Note: The points above describe minimum recommended cluster configuration.
For a short maintenance period (up to 2 hours), it is safe to leave the system as is. For longer periods, it depends on the role and amount of data to replicate:
MDS service contains relatively small amount of data (typically less than 10GB, including journal), time to recreate MDS server is small.
The recommendation is to drop MDS role and create it on some other server to conform with the recommended configuration guidelines.
CS service manages large portions of data, few TBs is not an extraordinary situation, and replicating this amount of data can take much time.
Removal of CS instance will initiate replication of stored data. If no other CS server is to be restarted or powered off, 1 server with CS role can be taken off without removal of managed CSes. Turning off any additional node with CS roles should be done only after full replication is completed.
The steps are provided in the documentation, Replacing Disks Used as Chunk Servers.
The exception is the case when the disk is no longer recognized by the system and no data can be read from the disk.
Stop CS service using the mount-point in the argument:
~# service pstorage-csd stop /pstorage/CLUSTER_NAME-CSN
~# pstorage -c CLUSTER_NAME -f rm-cs CS_ID
Check that no process is holding the mount point, terminate found processes:
~# fuser -auv /pstorage/CLUSTER_NAME-CSN
Umount the file-system, replace the disk, and so on.
~# umount /pstorage/CLUSTER_NAME-CSN
It is recommended to check periodically whether SSD is healthy.
SSD can be use with different cluster roles, instructions for SSD replacement may vary depending on its usage:
If it is not related to the network segment which is dedicated for storage operations, then no additional action is needed.
For storage network, if there is no redundancy (e.g. only one interface is dedicated to storage network, or all network communications are done via the single network switch), then all services on Virtuozzo hosts should be stopped in the order defined in the documentation.
Note: All virtual environments, iSCSI targets will be stopped.
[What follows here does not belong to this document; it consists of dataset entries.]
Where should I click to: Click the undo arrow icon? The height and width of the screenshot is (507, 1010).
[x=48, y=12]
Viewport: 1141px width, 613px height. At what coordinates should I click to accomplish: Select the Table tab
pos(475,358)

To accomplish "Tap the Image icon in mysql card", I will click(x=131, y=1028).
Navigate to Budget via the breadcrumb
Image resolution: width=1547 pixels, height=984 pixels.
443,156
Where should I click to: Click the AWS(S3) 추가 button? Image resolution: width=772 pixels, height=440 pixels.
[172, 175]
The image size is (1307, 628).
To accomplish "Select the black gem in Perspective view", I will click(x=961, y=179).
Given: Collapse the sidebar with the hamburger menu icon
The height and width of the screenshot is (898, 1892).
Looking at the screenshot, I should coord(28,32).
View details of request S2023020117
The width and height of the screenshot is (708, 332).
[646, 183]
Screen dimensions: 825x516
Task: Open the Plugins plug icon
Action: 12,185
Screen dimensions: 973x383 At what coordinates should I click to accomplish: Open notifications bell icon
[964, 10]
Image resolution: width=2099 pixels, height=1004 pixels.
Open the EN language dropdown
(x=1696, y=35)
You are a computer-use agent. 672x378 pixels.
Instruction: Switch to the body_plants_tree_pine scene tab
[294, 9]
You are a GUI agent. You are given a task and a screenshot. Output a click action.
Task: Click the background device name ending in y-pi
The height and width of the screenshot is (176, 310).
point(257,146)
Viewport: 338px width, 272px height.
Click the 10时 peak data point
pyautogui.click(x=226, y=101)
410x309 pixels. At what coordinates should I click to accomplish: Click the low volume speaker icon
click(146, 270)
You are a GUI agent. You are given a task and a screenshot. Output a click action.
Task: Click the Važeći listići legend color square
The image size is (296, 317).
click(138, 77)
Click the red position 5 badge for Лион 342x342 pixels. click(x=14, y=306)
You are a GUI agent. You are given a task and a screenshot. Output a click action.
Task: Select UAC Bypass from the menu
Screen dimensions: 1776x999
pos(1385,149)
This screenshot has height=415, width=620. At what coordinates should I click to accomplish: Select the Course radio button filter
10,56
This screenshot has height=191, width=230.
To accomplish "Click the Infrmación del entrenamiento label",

Stop services depending on Virtuozzo storage mount on all nodes:
~# for svc in pvapp pvaagent shaman parallels-server vz pstorage-iscsi; do service $svc stop; done
Stop Virtuozzo storage mount on all nodes:
~# service pstorage-fs stop
Check and ensure that there is no "pstorage://" mount at this point, terminate processes holding the mount point and unmount the storage.
Stop services related to metadata functionality on nodes with this role installed:
~# service pstorage-mdsd stop
Stop services related to chunk server functionality on nodes with this role installed:
~# service pstorage-csd stop
Perform necessary operations with network equipment - switch replacement, firmware upgrade, etc.
Start metadata and chunk services back, on all nodes with these roles installed:
~# for svc in pstorage-mdsd pstorage-csd; do service $svc start; done
Check that the cluster works:
~# pstorage -c CLUSTER_NAME stat
Start other services on all nodes:
~# for svc in pstorage-fs pstorage-iscsi vz parallels-server shaman pvaagent pvapp; do service svc start; done
At this point the cluster should be back online.